------ Rows ------

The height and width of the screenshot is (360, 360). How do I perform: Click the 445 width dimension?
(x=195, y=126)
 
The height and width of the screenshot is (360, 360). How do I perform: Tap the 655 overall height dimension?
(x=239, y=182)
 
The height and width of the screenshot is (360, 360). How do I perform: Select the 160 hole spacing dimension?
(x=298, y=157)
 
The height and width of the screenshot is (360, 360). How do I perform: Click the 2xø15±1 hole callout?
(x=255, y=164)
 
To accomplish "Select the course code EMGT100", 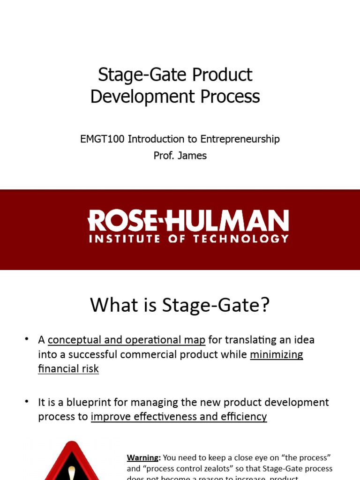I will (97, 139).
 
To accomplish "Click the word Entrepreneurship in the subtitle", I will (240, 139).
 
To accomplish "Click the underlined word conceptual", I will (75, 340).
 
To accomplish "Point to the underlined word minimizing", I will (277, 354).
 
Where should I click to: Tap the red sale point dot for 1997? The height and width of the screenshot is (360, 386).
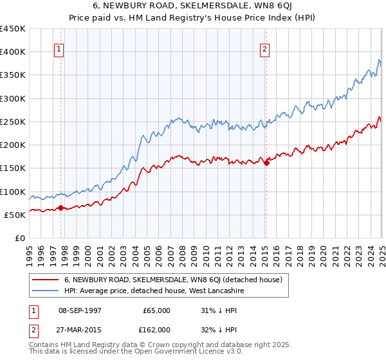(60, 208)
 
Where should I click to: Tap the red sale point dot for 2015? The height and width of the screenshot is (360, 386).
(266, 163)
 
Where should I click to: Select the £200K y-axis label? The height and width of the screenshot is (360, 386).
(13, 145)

------
------ Rows ------

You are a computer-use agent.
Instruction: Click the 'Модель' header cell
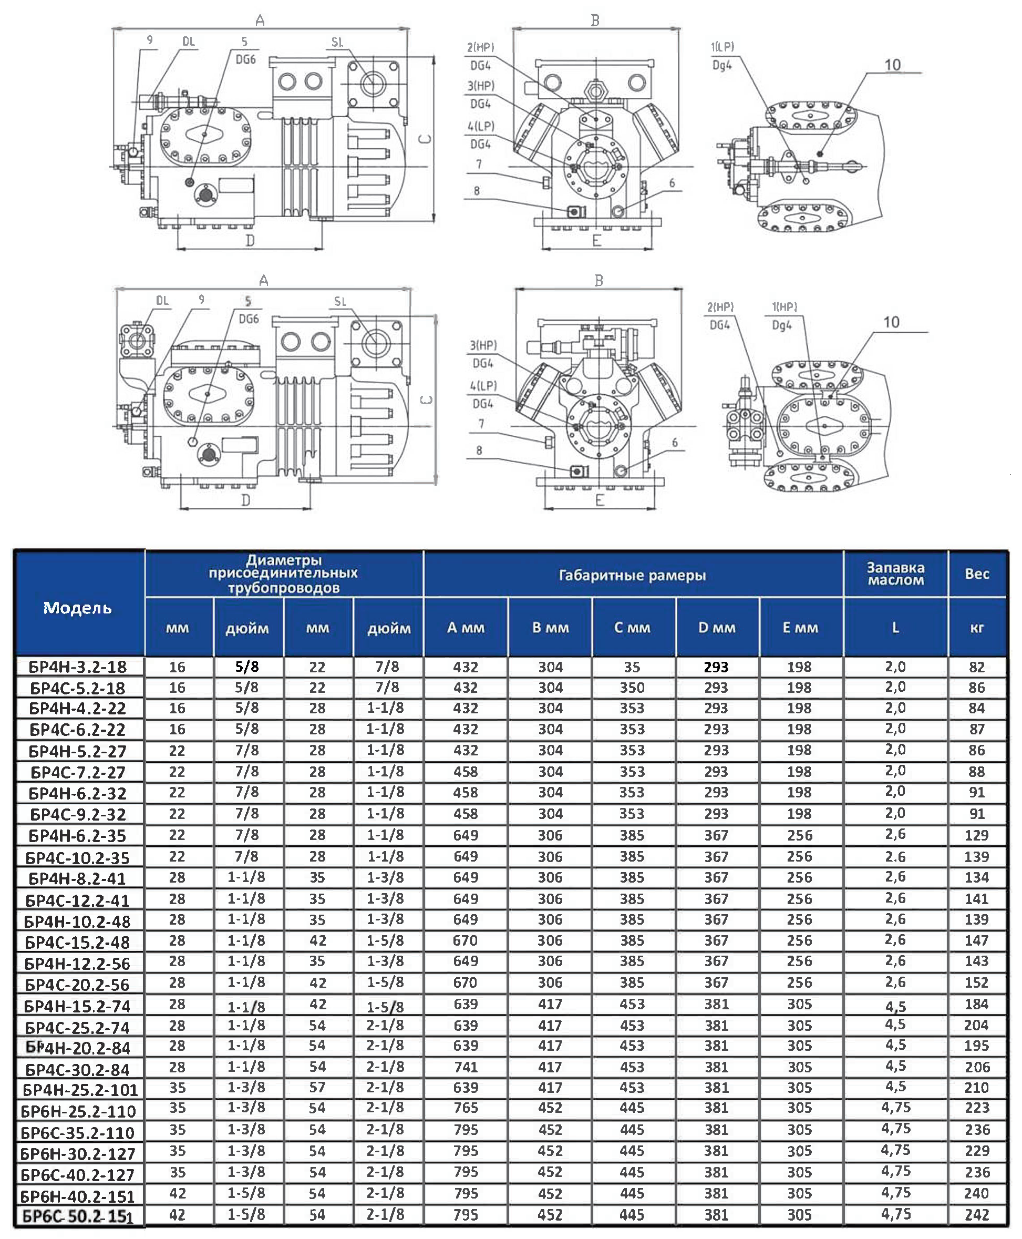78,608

------
------ Rows ------

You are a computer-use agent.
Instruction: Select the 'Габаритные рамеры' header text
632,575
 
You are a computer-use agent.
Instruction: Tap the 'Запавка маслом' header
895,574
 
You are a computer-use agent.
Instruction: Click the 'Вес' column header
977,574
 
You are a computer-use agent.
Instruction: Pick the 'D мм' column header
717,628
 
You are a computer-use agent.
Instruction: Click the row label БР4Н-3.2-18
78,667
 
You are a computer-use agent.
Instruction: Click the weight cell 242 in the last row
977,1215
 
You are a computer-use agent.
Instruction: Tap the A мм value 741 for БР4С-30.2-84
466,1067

------

§ To be done
Pull out every line of the items above that contains the word "cell", and copy each one unchanged.

§ The answer
Instruction: Click the 'Модель' header cell
Instruction: Click the weight cell 242 in the last row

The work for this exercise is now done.